Śliwka worked for decades in the period of communist regime in Poland when the conditions for graphic design were completely different than they are now (long story). He almost single-handedly introduced logo modernism here and dominated the visual landscape. He created posters, packaging and, most of all, logos, following strict, intellectual rules according to which a mark needs to be the synthesis of ideas that represent a company or an institution in a beautifully geometricized form. What is more, unlike some other modernists’ of the period, Śliwka’s logos are rarely pure geometric experiments: they retain human heart, a sense of humor and joy, despite their minimalist form.
The exhibition shows him as a versatile designer, good with illustration, classically trained but particularly focused on his biggest love, logos (which he actually learned to design by himself, as he studied different disciplines). We thoroughly enjoyed the experience and encourage you to visit the exhibition, should you be in Gdynia soon(ish).
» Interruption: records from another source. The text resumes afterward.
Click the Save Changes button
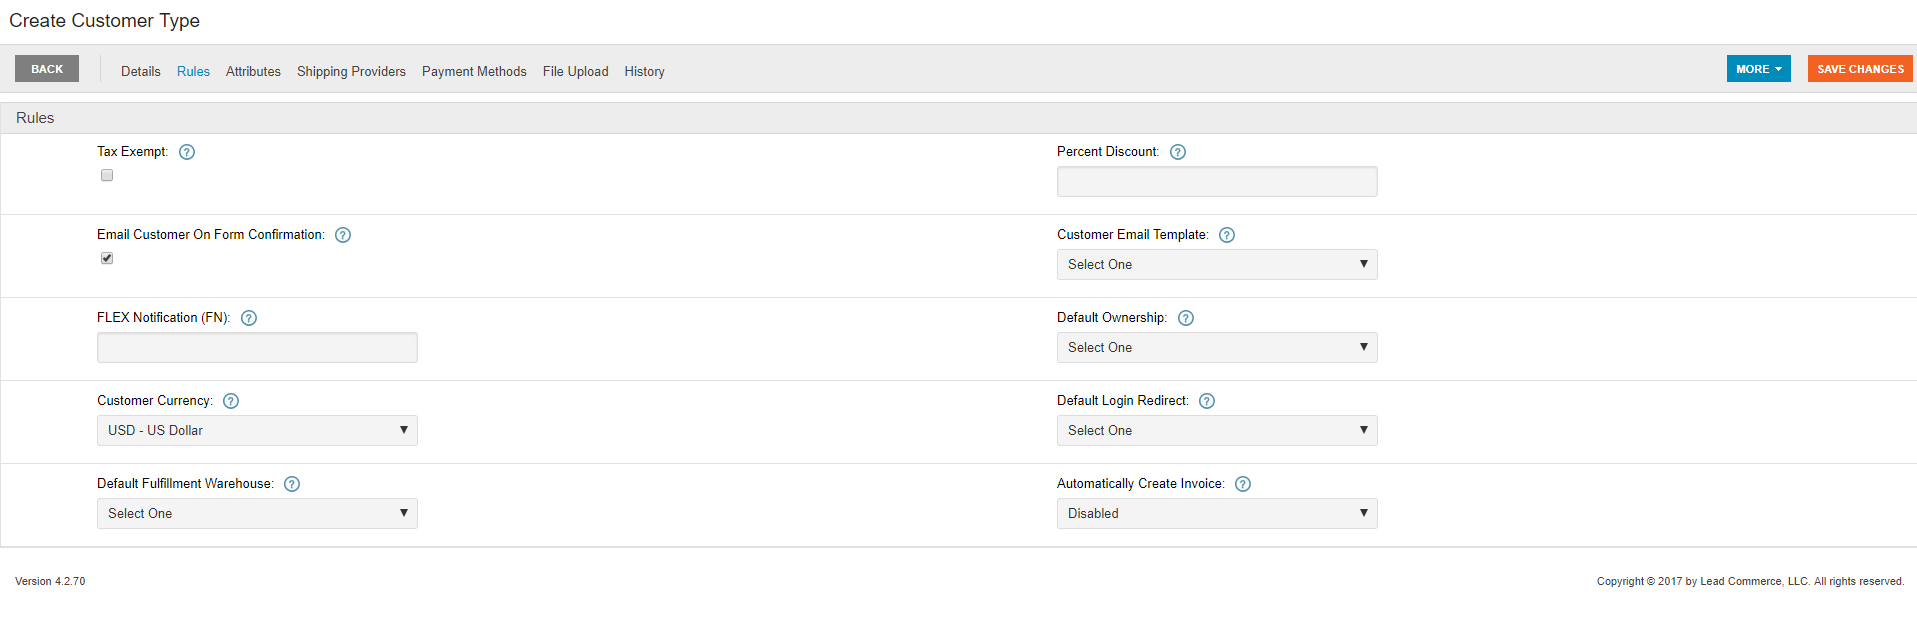Screen dimensions: 1917x632 coord(1860,69)
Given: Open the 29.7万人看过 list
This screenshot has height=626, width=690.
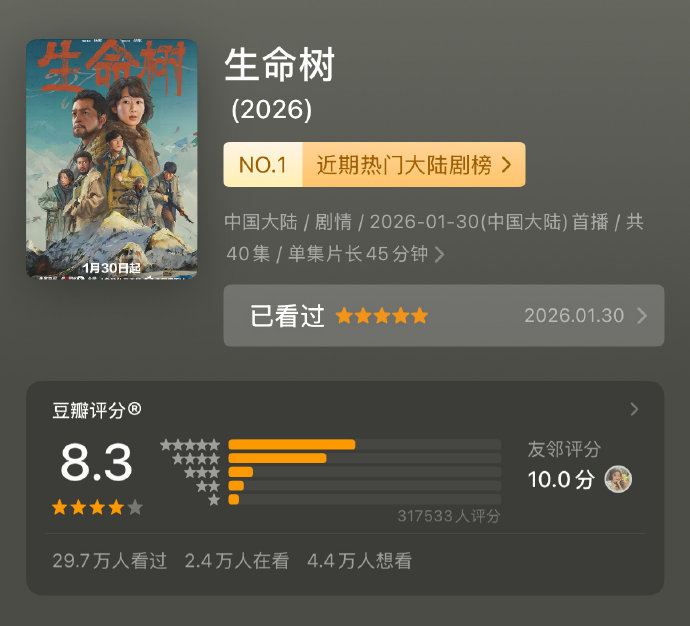Looking at the screenshot, I should pyautogui.click(x=109, y=561).
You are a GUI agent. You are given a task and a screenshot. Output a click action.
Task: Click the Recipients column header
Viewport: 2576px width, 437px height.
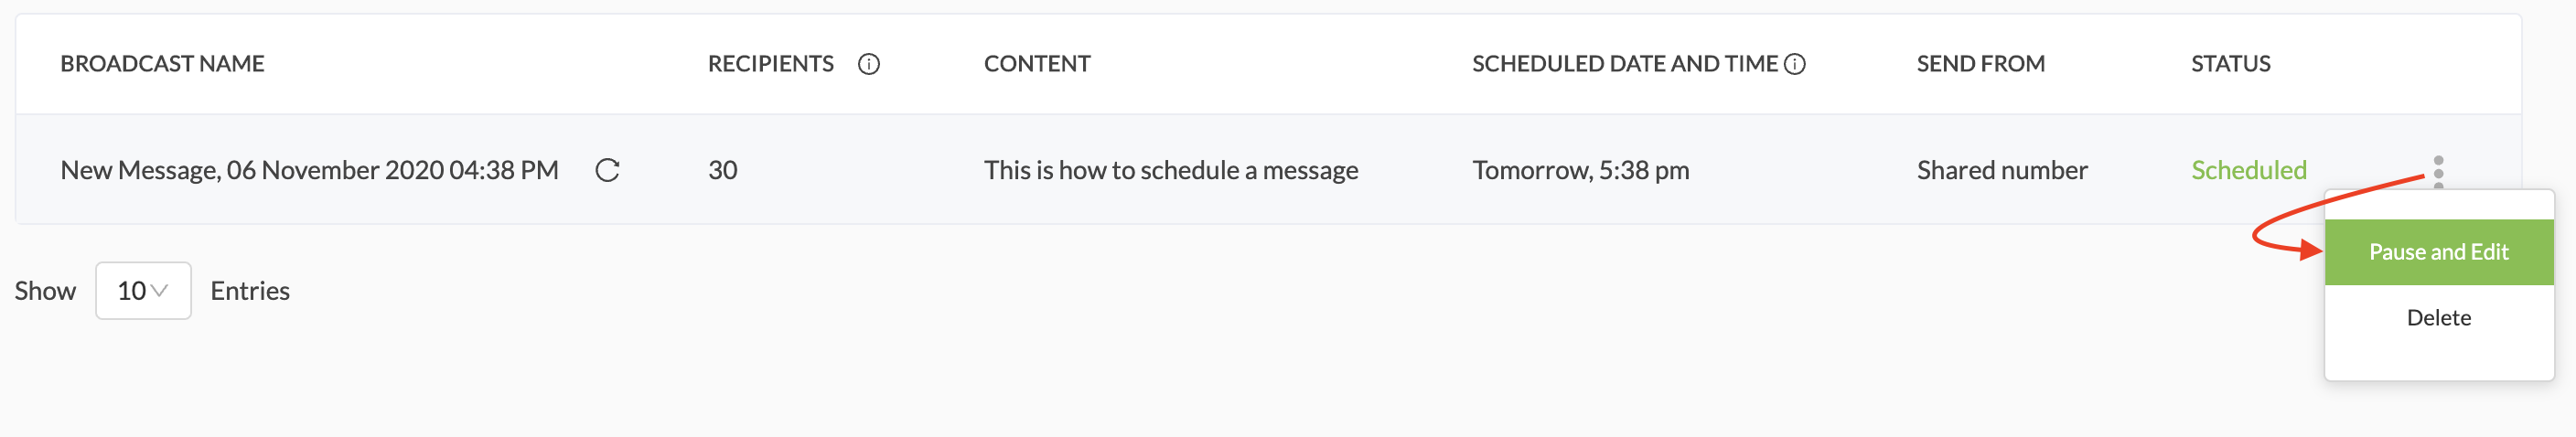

Below you can see the logo for Towarzystwo Przyjaciół Warszawy (The Society of Friends of Warsaw), which is probably our favorite of all Śliwka’s logos, simply because it had no right to work – and it does so well. The letters form the shape of a mermaid with a sword and a shield, the symbol of Warsaw.
A neon made from Śliwka’s signature.
On the wall you can see some of Śliwka’s posters, which he usually designed in a similar way to the logos.
Book and brochure covers.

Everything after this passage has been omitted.